Sara – Sure my husband likes pork and steak, but it’s not his favorite – his favorite food – berries….well and ice cream. When spring comes and the berries are the first color in the market we spend a lot of money on quarts of strawberries, raspberries, and blackberries that rarely see the inside of our kitchen. Like a kid in a candy store he grabs as many quarts as he can carry… eating them while he is paying for them. By the time we get home from the market we are left only with empty cartons and stained fingers. But always a happy husband.
Jams were the first thing I taught myself to can. It is considered the easiest. Pickles are easy also – but in my opinion not as tasty on a fresh warm piece of bread. Because concord grapes come later in the harvest season I had never canned them. With the excitement of spring berries I will fill my cabinets with strawberry, rhubarb, and raspberry jams and have no room for later season jams. But walking through the farmers market last fall I was smacked straight in the face with the smell of grape. The same grape smell I remember from childhood, using both hands to hold a big cold glass of grape juice after a long day of playing in the yard. It was intoxicating not only to me but also to the bees… they were everywhere. I decided to buy some and take a stab at making grape jelly. Be for-warned my fellow jam makers – grape jelly is more time consuming and will stain your walls, floor, and in my case … the ceiling.
Bette - The air is getting colder. The food a little heavier and the colors a bit more autumnal. I found the painting that we used as the background in this shot, at elephants trunk. This is a great flea market in New Milford ct. that is open Sundays from April – November.
It sounds odd, and I guess I think about this frequently, but when I heard that we were shooting the grape jelly, I immediately thought of this painting. I think of props, fabrics, colors etc that will work with the different foods we shoot, whether on an ad job, catalogue, or this blog.
I felt that the combination of fall colors, dark wood and the deep purple of the jelly would tell our story.
- 3 lbs of concord grapes – which will end up 4 cups of juice
- ¼ cup of water
- 1 cup of honey – what ever flavor you like
- 1 bunch of rosemary
- ¼ cup of lemon juice
- 3 tsp pectin
- Pull the grapes from the vine and discard stems and any hitch hiker bees that may have come along. Rinse the grapes in cold water. Add your grapes to a large pot and add just a touch of water so they can start to boil. Use a potato masher or large spoon to mash your fruit. Stirring often bring to a boil, then turn the heat down to a simmer. Simmer for 10 minutes stirring occasionally. This will help the juice release and make straining easier.
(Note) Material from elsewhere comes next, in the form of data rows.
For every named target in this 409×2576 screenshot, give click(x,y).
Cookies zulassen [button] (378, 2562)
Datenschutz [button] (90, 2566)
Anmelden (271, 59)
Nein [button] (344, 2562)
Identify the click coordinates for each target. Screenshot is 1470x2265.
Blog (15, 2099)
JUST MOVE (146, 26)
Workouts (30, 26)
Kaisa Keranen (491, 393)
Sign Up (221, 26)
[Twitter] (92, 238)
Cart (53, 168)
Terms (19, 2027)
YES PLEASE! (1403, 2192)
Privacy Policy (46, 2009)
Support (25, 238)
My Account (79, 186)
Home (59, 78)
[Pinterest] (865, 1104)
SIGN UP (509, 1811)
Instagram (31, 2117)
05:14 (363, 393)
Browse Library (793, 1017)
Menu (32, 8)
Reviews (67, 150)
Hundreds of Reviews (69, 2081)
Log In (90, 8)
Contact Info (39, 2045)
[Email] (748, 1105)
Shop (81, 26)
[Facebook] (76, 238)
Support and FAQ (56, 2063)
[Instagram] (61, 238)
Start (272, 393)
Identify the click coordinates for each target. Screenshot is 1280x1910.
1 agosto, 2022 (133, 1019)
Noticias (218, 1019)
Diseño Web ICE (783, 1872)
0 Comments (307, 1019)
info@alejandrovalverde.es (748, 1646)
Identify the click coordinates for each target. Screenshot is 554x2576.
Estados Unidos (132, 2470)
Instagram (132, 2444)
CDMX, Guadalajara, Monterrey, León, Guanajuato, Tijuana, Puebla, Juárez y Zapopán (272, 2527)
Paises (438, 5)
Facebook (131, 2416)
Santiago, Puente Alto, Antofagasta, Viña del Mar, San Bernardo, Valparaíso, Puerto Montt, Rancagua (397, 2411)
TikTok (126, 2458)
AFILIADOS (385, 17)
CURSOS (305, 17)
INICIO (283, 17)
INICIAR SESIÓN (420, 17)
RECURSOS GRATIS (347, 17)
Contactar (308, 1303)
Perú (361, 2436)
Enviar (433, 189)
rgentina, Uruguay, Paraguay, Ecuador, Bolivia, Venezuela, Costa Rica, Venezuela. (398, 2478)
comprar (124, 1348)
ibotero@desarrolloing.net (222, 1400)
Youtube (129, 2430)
After simmering allow the grapes to cool and pass the liquid and pulp through a food mill to get seeds and skins out. Refrigerate the liquid overnight. This step is not necessary but it is thought to cut back on crystallization of the jelly in the final product. I only did this because I knew we were going to photograph the jars and I didn’t want any imperfections.
- The next day pass the juice through a jelly bag or you can use a cheese cloth and a colander. This will remove any seeds or skins that made it through the food mill. Pour the juice into a large pot (I like to use non stick to make cleanup easier). Add the bunch of rosemary to steep in the liquid. Measure out ¼ cup of the honey into a bowl and add your 3 teaspoon of pectin to this. Pectin needs to be stirred into the honey. This will keep it from clumping and will ensure a more even set. Bring the juice close to a boil and stir in the pectin and honey. Continue stirring as it begins to boil. Allow to boil hard for a few minutes while stirring. Add in the additional honey and continue to stir for one minute. Turn the heat off and allow to cool just a bit. Remove the rosemary – trying to get all of the pieces. Ladle into hot sterilized canning jars leaving ¼ inch headspace. Seat the hot sterilized lids and add them to your water bath canner to process for 5 minutes. If you aren’t up to sealing the jars – you can pour the jelly into a sterilized glass container and refrigerate for up to 3 months or until fuzz grows.